A condurre Sacks sulle Isole dei senza colore è in primo luogo la sua curiosità di uomo di scienza. Come percepisce il mondo un acromatopsico? Come menomazione o come possibilità di vedere un mondo diverso? Quali modificazioni sociali e culturali provoca la presenza di una comunità riconosciuta di ciechi al colore in una società di individui normali? «Bisogna essere completamente ciechi ai colori per poterli osservare» – dice a Sacks una donna acromatopsica e un giovane spiega «Noi semplicemente non ci basiamo sul colore. Guardiamo, tastiamo, odoriamo, sappiamo: prendiamo in considerazione tutto mentre voi pensate solo al colore».
La visita di Sacks a Guam, invece, ha motivi legati alla sua esperienza con i pazienti encefalitici di Risvegli. Nell’isola, infatti, è molto diffusa una patologia altrove praticamente sconosciuta, il Litico-Bodig, una degenerazione neurologica a eziologia ancora sconosciuta, con sintomi strani e contraddittori, di volta in volta correlati al parkinsonismo, alla sindrome post encefalitica o alla demenza progressiva dei malati di Alzheimer. Anche in questo caso la malattia colpisce una percentuale significativa della popolazione, con frequenze altissime all’interno della medesima famiglia; i malati, quindi, sono una vera e propria comunità all’interno della comunità isolana.
Patologie entrambe rarissime, l’acromatopsia e il Litico-Bodig sono, nei luoghi visitati da Sacks, una realtà familiare e chi ne soffre può contare oltre che sulla solidarietà, sul riconoscimento della propria situazione, sulla «accettazione del ammalato come persona, come parte viva della comunità», contrariamente ai tanti pazienti occidentali che, qualunque sindrome presentino, hanno a disposizione, negli attrezzatissimi ospedali, «ogni sorta di aiuto tecnologico. Però sono terribilmente soli, deliberatamente o inconsciamente evitati dai parenti (…) Anche dai medici (…) spesso vengono evitati, cancellati, perfino da loro, dal libro dei vivi». Eppure si tratta di persone complete: «Non solo era dignitoso a dispetto del parkinsonismo, ma in qualche modo attingeva dal male una singolare nobiltà», dice Sacks di un anziano di Guam.
Raccomandare la lettura de L’isola dei senza colore, così come dei libri precedenti di Sacks, sembra un’ovvietà.

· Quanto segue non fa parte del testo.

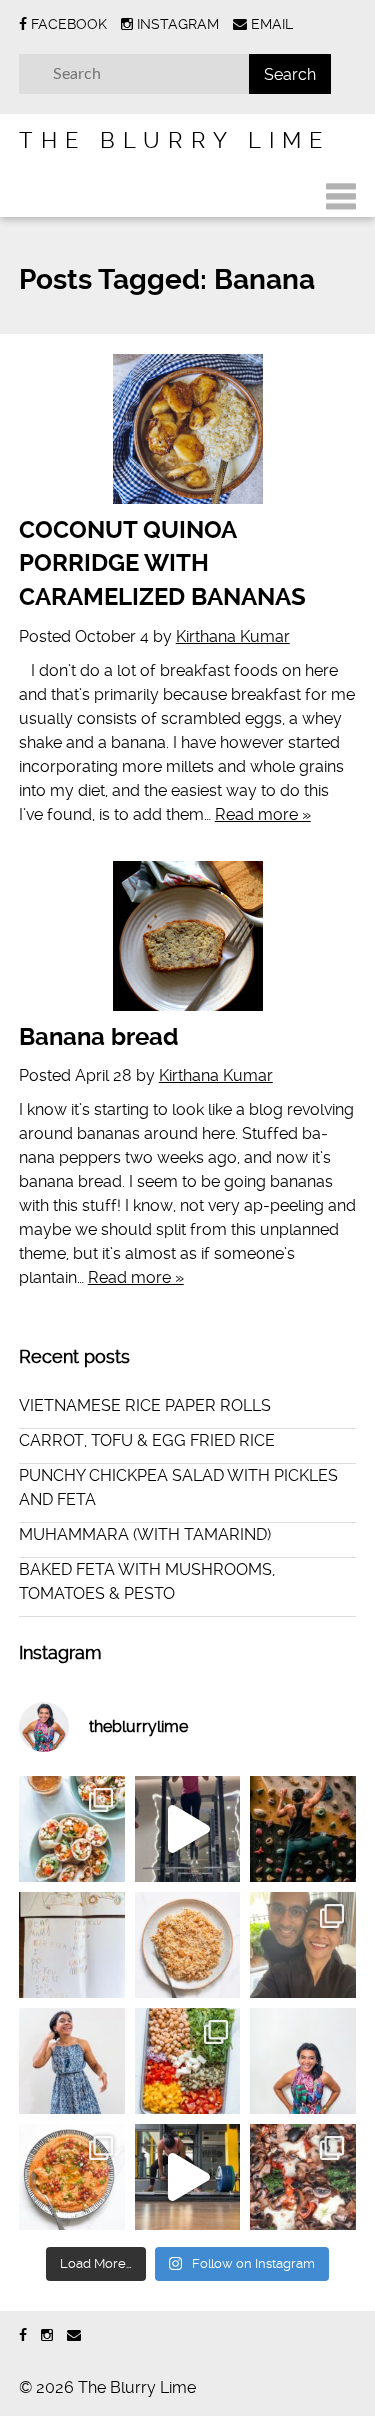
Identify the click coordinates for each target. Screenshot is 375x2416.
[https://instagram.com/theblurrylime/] (47, 2335)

Pure questo saggio offre motivi ulteriori di interesse, perché oltre alla consueta sensibilità del neurologo per il paziente come persona, alla percezione di lui come individuo intero con (e non nonostante) la sua malattia, Sacks rivela la curiosità e la sensibilità di un naturalista (bellissima la descrizione dell’ultima isola, Rota, e delle sue meravigliose Cicadine) e lo spirito di osservazione partecipe di un sociologo. Ad esempio quando registra con indignazione le storture, l’ipocrisie, la cecità (questa sì, priva di ogni compensazione) della burocrazia militare americana che, dopo aver utilizzato le Marshall per i noti test nucleari, sta riducendo il paradisiaco atollo di Kwajalein in un luogo spaventosamente inquinato e intollerabile agli stessi militari. O quando, dopo una esasperante esperienza personale, dichiara: «fremevo al pensiero che la bellezza perfetta di questa barriera corallina fosse preclusa alla gente di Guam, accaparrata e sequestrata da un ordine costituzionale».
Ma i giudizi di Sacks non sono mai definitivi, semmai ambigui e possibilisti, perché si sforzano di comprendere, se non di capire, tutta la complessità degli esseri umani: «Rigidamente convinta di essere nel giusto, dura e anche aggressiva nei suoi atteggiamenti, pure mostrava un’energia, una tenacia, una determinazione e una decisione che rasentavano l’eroismo. – dice di una missionaria che predica il vangelo in Micronesia – In questa formidabile donna (..) sembrava incarnarsi la doppia valenza della religione, con i suoi poteri e i suoi effetti complessi e sovente contraddittori, specie allorché una cultura – uno spirito – entra in collisione con un’altra».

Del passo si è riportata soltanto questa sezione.